I also cut the smaller push tubes to length using the pipe cutter.  Unlike the larger push tubes, there is virtually no extra material.  The tiny piece at the bottom is all that is left.

The rod ends have to be pressed into place and either riveted or welded.  The plans call for aluminum rivets which a number of people have questioned.  Since these parts are all steel, aluminum rivets could corrode and cause these rod ends to loosen in the push tubes.  Needless to say, I’m going to have these welded.

Here is one of the rod ends pressed into place.  It shouldn’t take them more than a few minutes to put a quick bead around this joint using a tig welder.

I had a little more time this evening, so I pulled down all of the parts for the flaps, stripped the plastic off of the spars and ribs and deburred the main spars.

I drilled the ribs to the spars and then clecoed on the bottom skins.

Spacers of various thicknesses need to be cut and inserted between the ribs and flange that forms the rear spar.  These were then match drilled along with the rib to the hole already in the rear flange of the bottom skin.

 

Tech Counselor Visit

My first tech counselor, Dan Checkoway, moved out of the area since he visited during my empennage construction, so I needed to find someone new.  Several people recommended Brian Dal Porto, a local RV-7 builder who is also an A&P mechanic, so I called him last week to schedule a visit.  He stopped by today to check out the progress on my wings.  He didn’t find anything that needed to be redone, but it was great to be able to run a few questions by him.  He said the quality of my work was very good and well above average.

Ailerons and Related Tasks

I started out by fitting the aileron hinge brackets on the right wing.  One of the rivets interfered   with the hinge bracket slightly.  A few seconds on the scotchbrite wheel took care of that and the hinge bracket now fits perfectly.

I finished up deburring the aileron components and started working on dimpling the various components.  Dimpling the spar is tight, so I ground part of my 1/8″ female dimple die to allow me to fit in there.

I also ended up grinding off part of my 1.5″ yoke so that it wouldn’t scrape along the spar.

Here you can see that I can easily reach the spar dimples now without scraping the spar web or hitting the flange radius.

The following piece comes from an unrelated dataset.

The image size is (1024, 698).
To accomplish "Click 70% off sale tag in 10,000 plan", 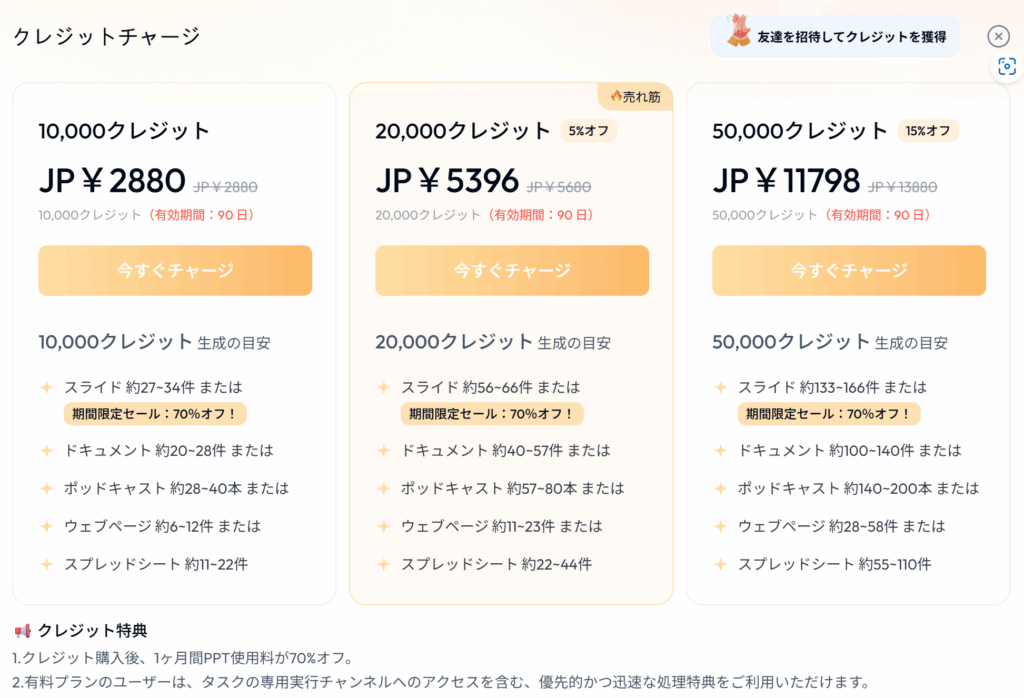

My shipment from Aircraft Spruce showed up today, so I used a couple of the adel clamps to secure the roll servo wiring harness.  You’ll also notice that I added heat shrink material over the connection to not only hold it together and keep it from being exposed to the elements, but it also prevents it from scraping the spar.

I cleaned, etched, and primed all of the aileron components.

First up is to rivet on the spar reinforcing plates.  The inboard ends each get a K1000-03 nutplate riveted on with flush rivets.  The inner row of holes on each reinforcing plate get riveted now as well since there is nothing else that attaches there.

The nose ribs get blind riveted to the counterweight.

Then the nose ribs get dropped into the leading edge skins and the spars are riveted to them (the closer row of three rivets here just above the nutplate).

Finally, the trailing edge skin is clecoed along the top side of the spar.  It’s far too late to think about riveting this tonight (almost 2 am as I’m writing this), so I’m done for the night.

 

Wings off of the Jig!

Jenn helped me pull the wings down off of the jig this morning and put them in the cradle.  This is a big milestone in the construction of the wings, and it feels really good to reach this point.

I did the ceremonial tearing down of the jig tonight after work.  The garage feels so much bigger now.  It’s been about 4 1/2 months since I erected the wing jig, which seems to be faster than most.  Given my pace, it looks like I’m on track to fly sometime in the first half of 2011.